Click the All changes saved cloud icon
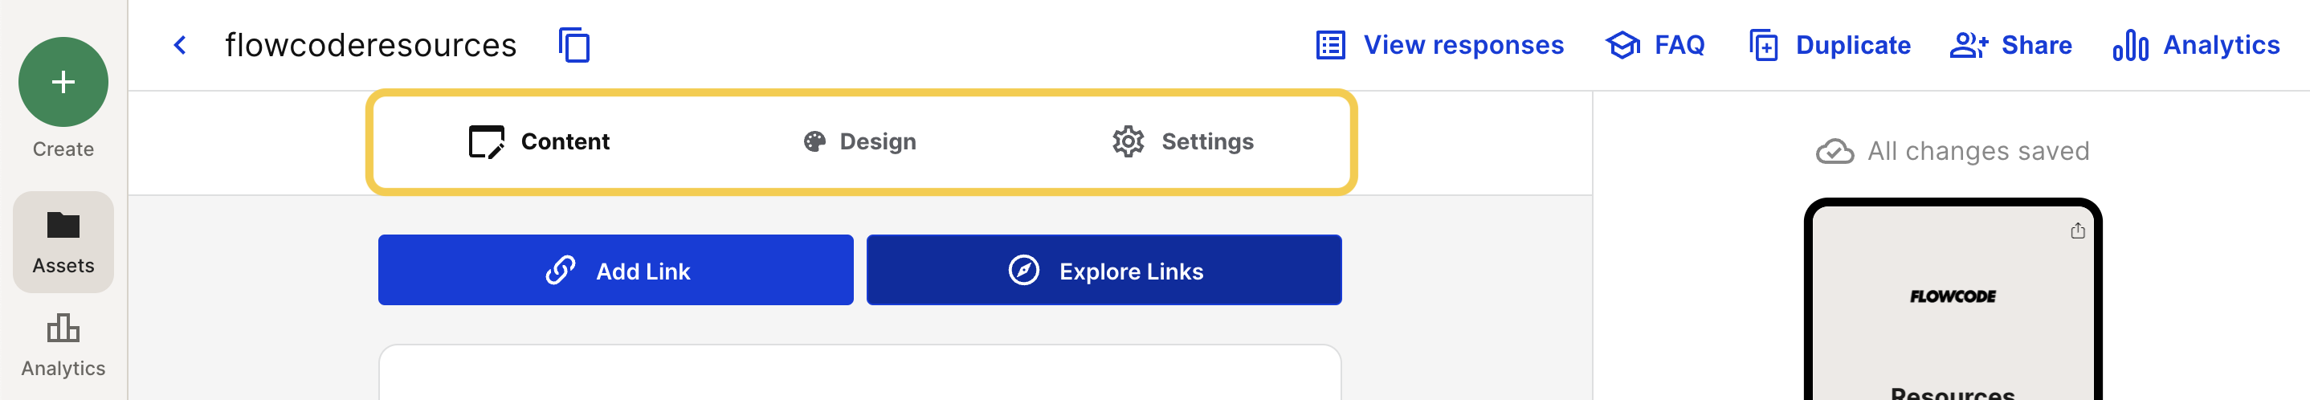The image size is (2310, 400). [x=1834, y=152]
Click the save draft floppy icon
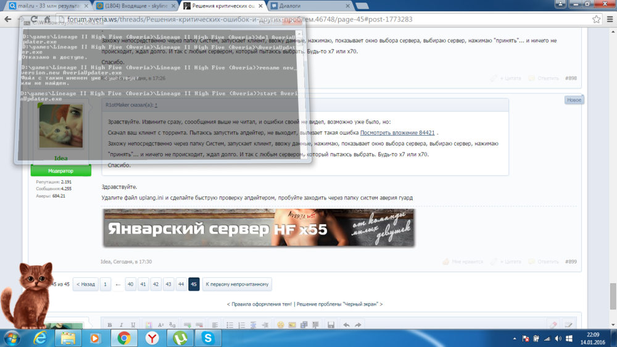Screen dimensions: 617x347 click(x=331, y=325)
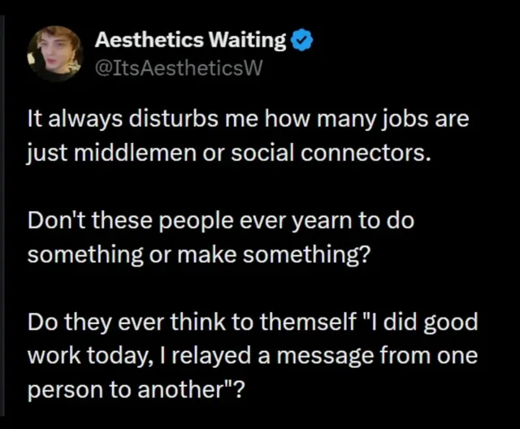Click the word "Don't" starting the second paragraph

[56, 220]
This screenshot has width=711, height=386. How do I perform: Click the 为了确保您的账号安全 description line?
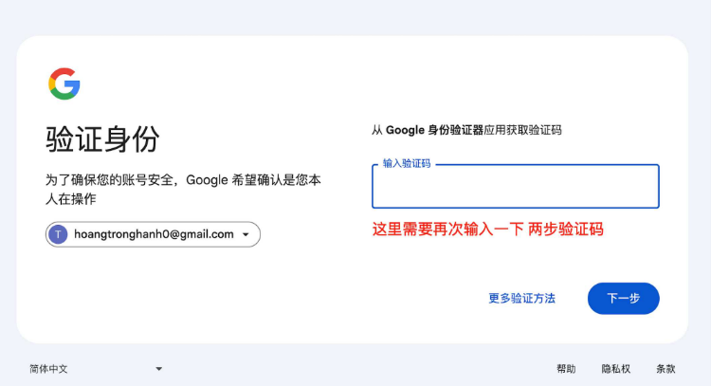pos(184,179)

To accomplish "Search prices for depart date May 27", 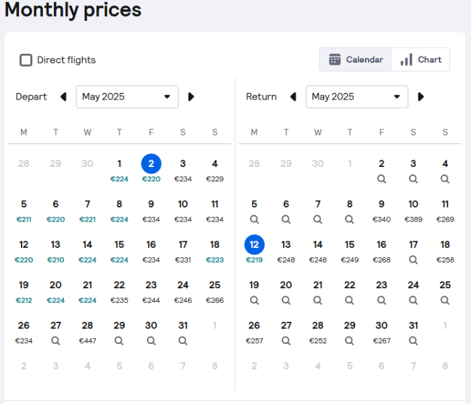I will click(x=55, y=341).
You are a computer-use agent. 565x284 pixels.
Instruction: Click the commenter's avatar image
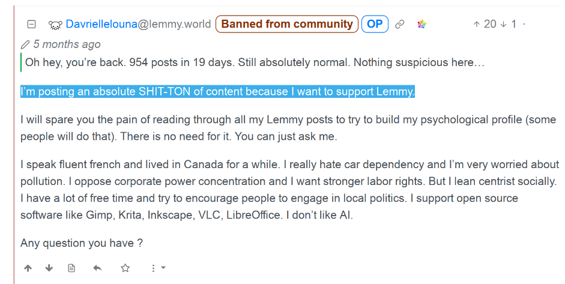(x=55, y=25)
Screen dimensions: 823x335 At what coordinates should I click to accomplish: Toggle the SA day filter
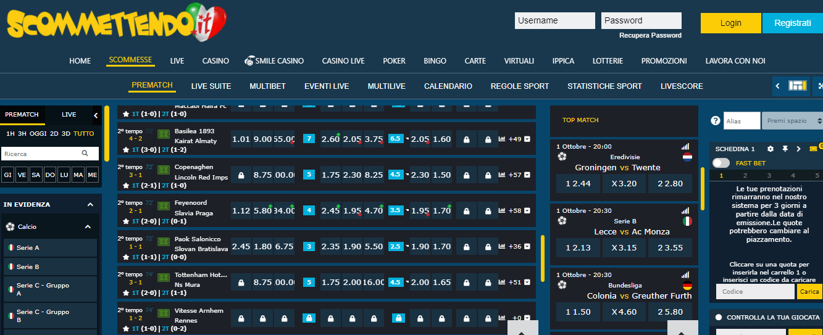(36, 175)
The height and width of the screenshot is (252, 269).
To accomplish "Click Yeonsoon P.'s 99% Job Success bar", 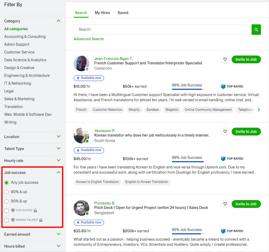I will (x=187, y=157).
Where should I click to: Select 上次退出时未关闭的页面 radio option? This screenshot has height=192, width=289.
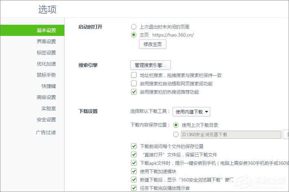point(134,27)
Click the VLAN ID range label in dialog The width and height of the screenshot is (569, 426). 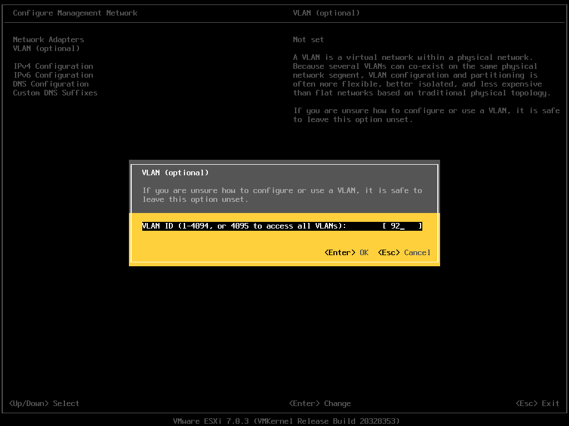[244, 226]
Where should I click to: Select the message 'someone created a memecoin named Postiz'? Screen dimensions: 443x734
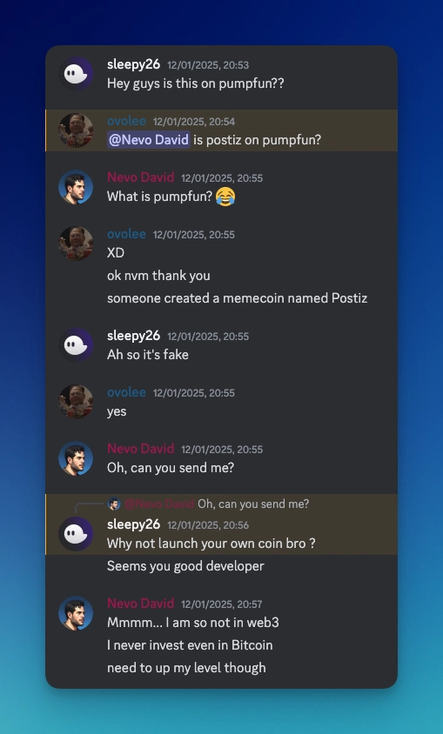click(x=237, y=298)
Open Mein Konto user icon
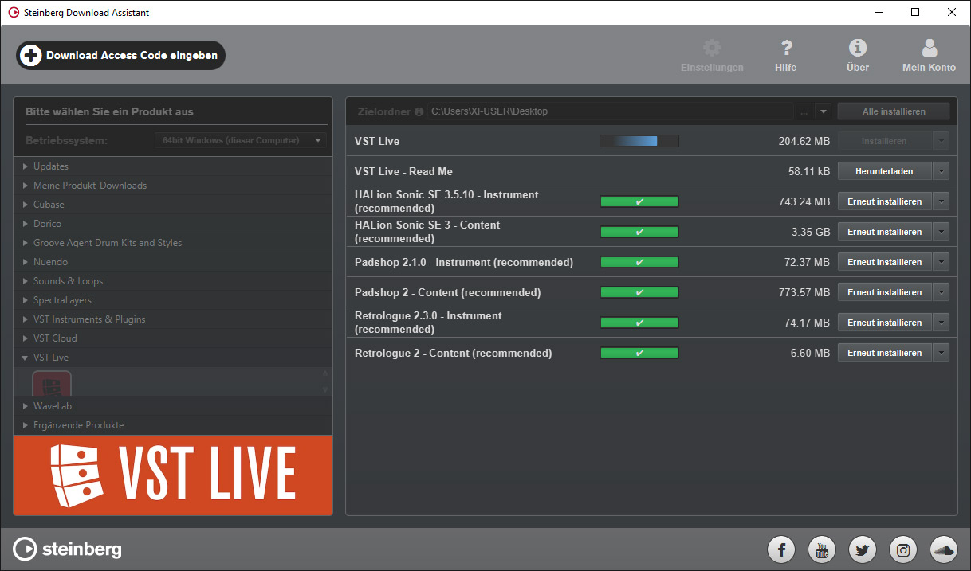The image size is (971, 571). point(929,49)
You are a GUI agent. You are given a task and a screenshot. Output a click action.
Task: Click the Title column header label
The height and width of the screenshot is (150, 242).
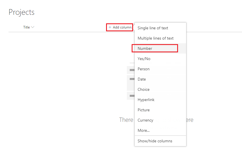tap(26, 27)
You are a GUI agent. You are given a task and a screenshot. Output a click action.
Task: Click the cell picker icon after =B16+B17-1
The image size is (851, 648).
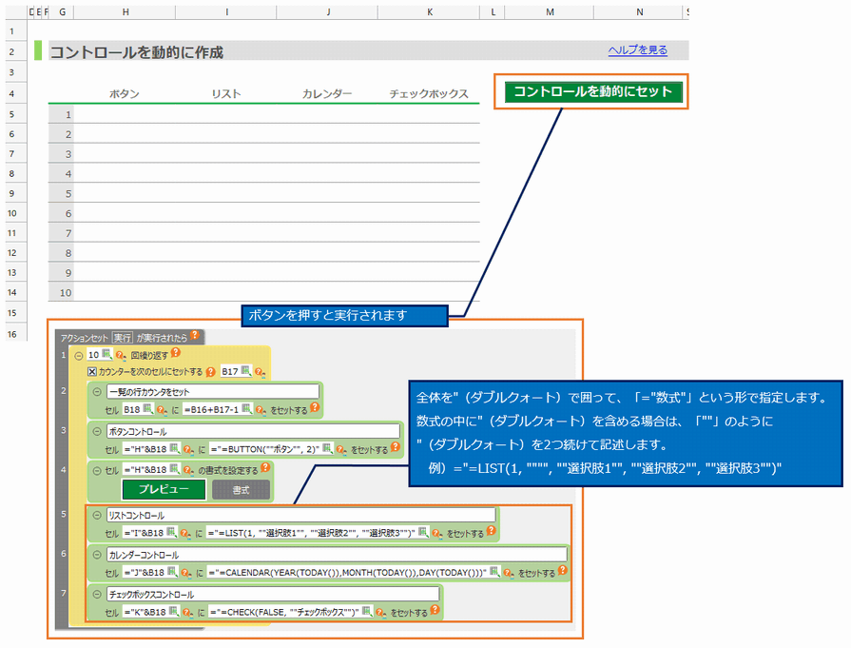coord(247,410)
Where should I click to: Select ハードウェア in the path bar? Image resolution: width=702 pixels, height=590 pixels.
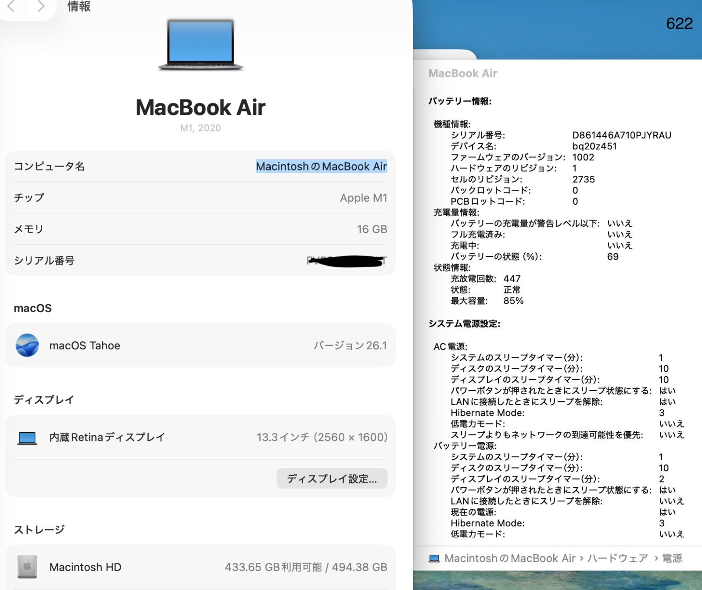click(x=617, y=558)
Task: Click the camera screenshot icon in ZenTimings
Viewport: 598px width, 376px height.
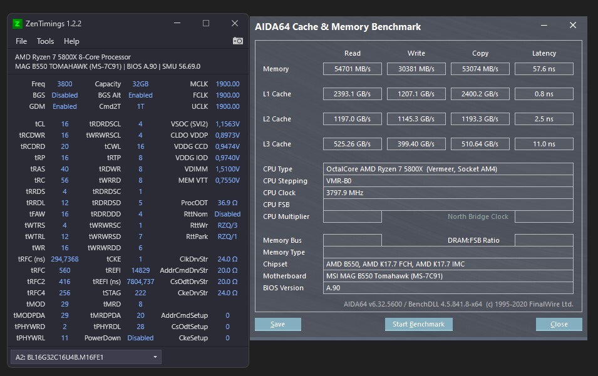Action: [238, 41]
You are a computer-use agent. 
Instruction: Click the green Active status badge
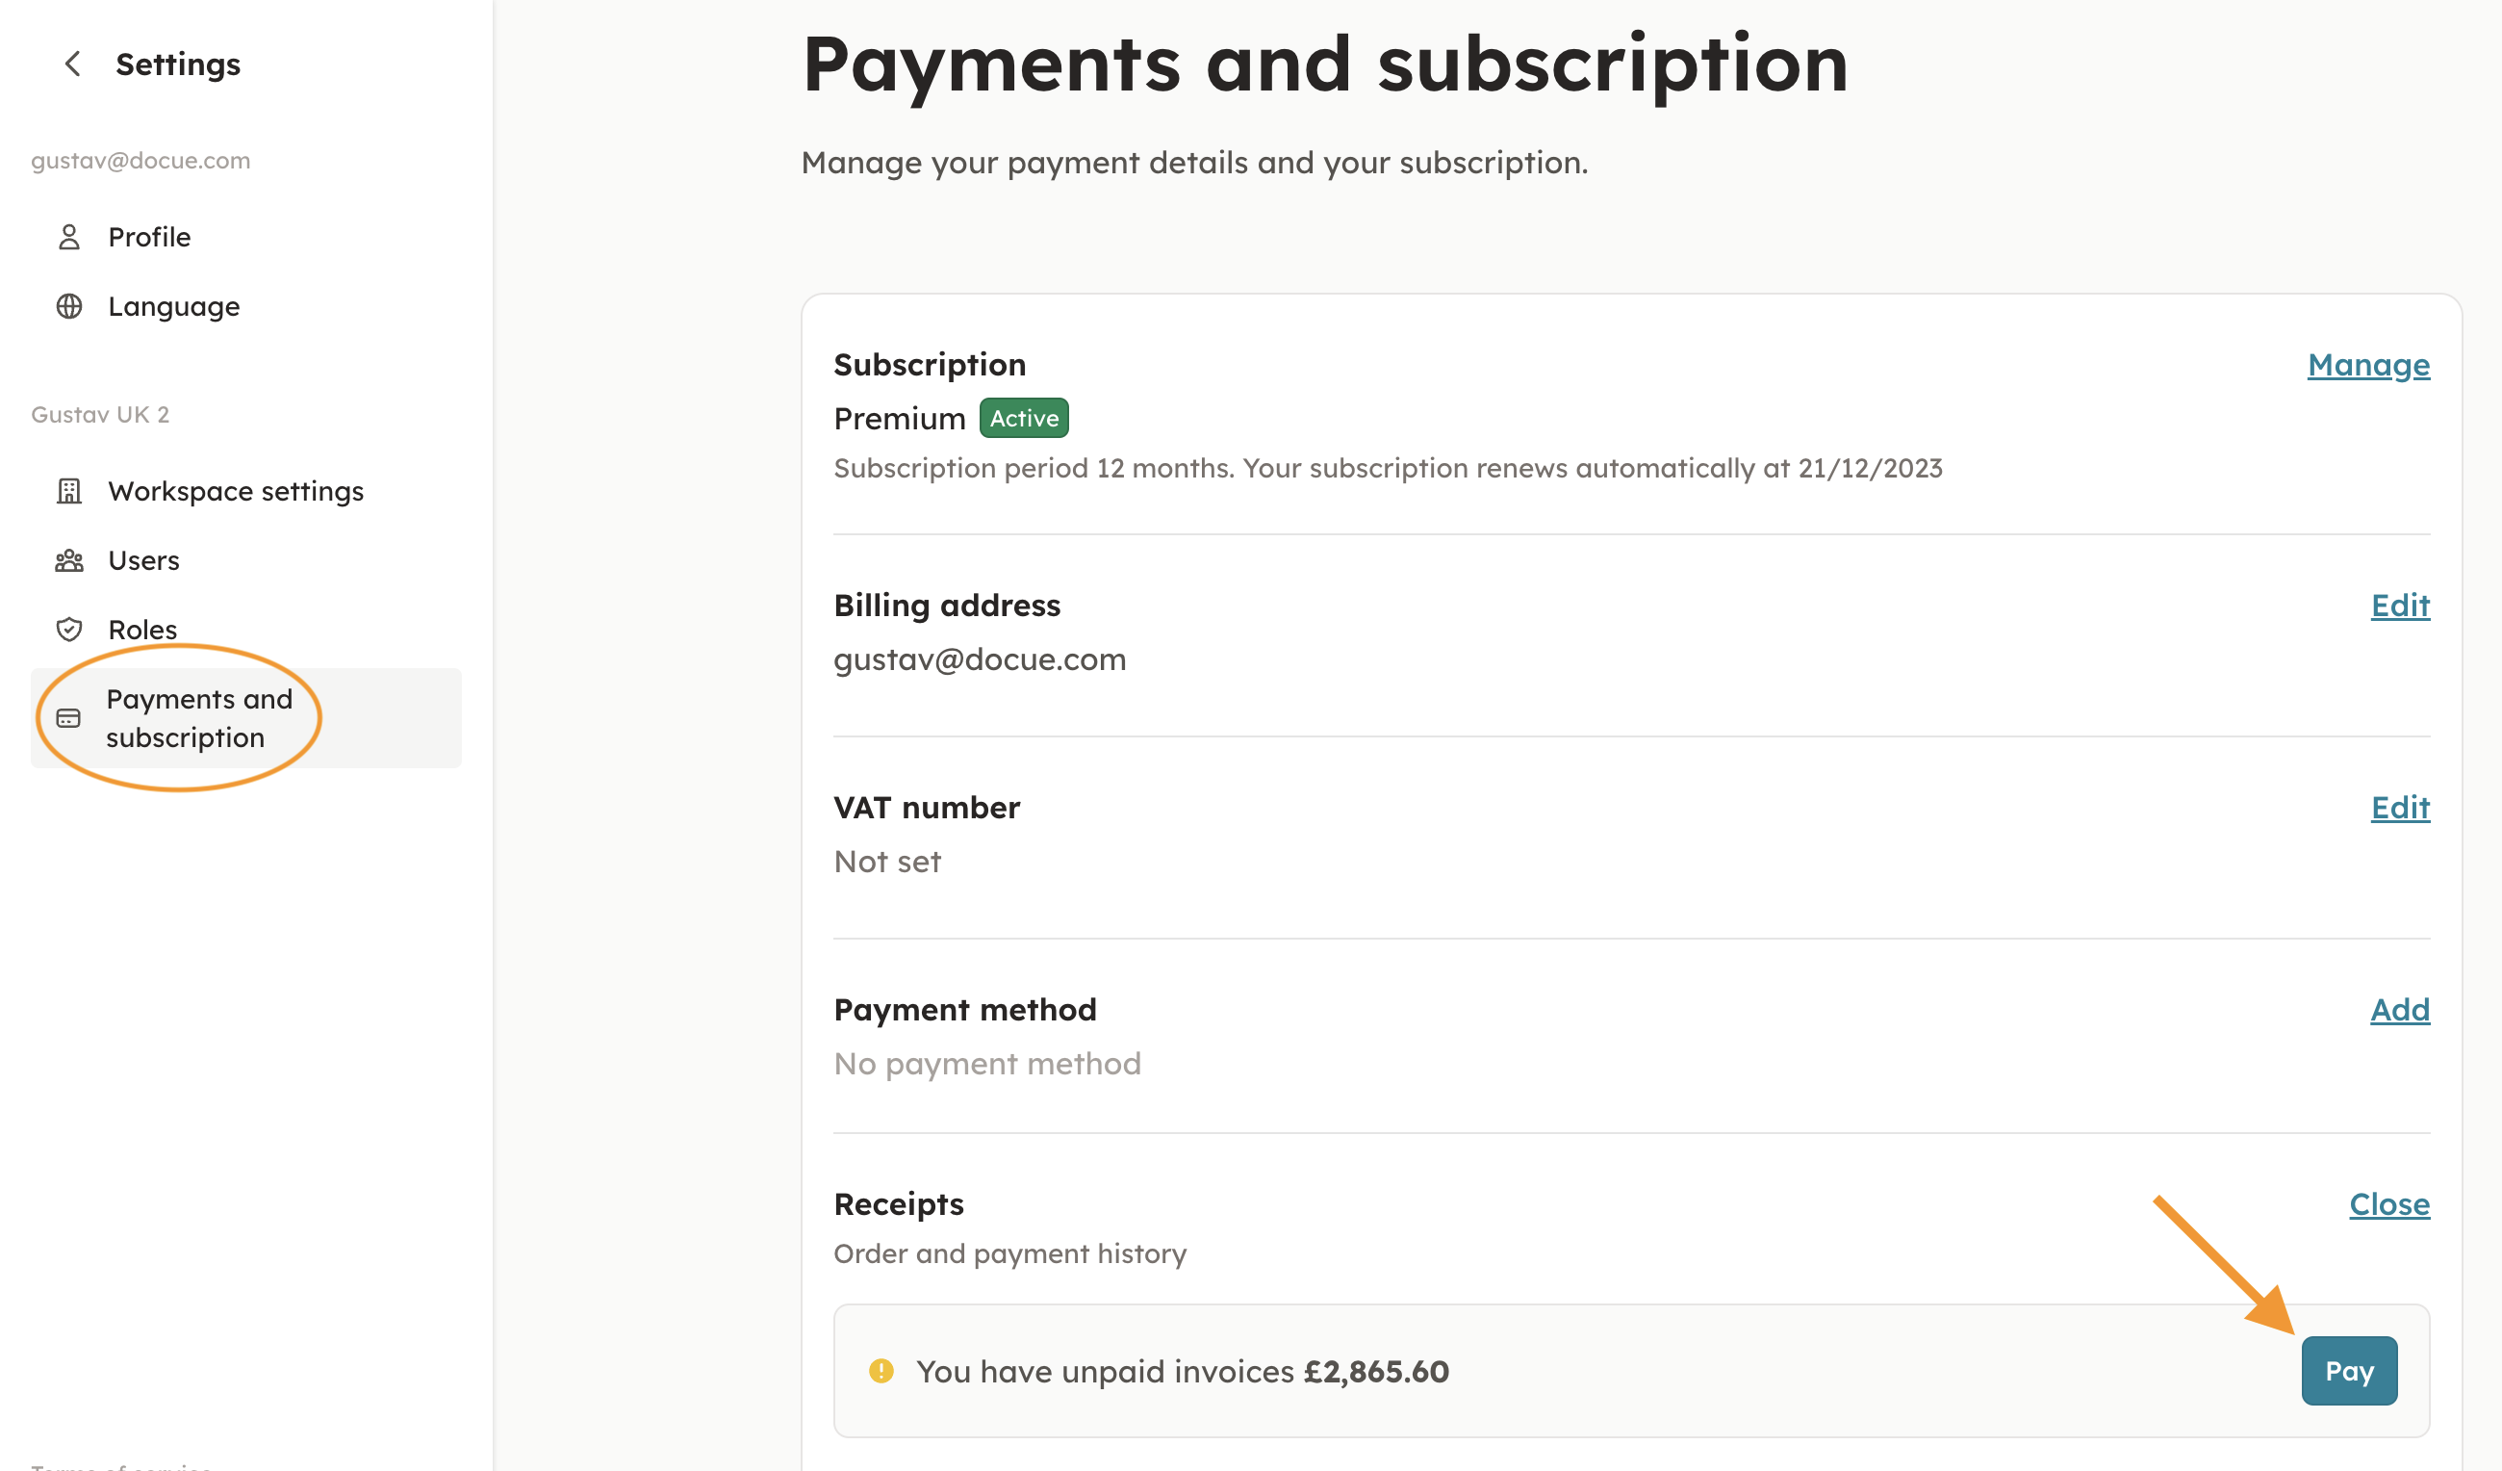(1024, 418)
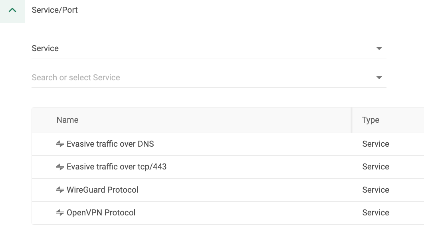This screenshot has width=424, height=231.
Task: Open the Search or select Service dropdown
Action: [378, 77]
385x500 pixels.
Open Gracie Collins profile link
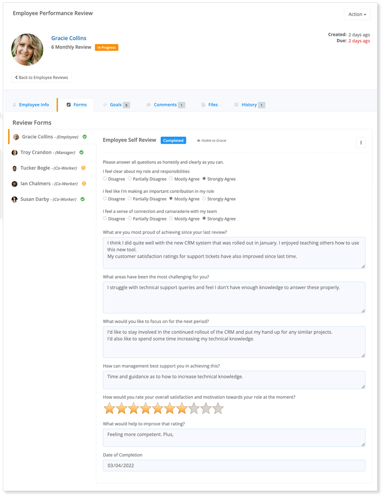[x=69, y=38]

*ABOUT THIS EXERCISE*: The answer must be a single number: how many lines of the data include the string "agent".

*WORKED SOLUTION*: 4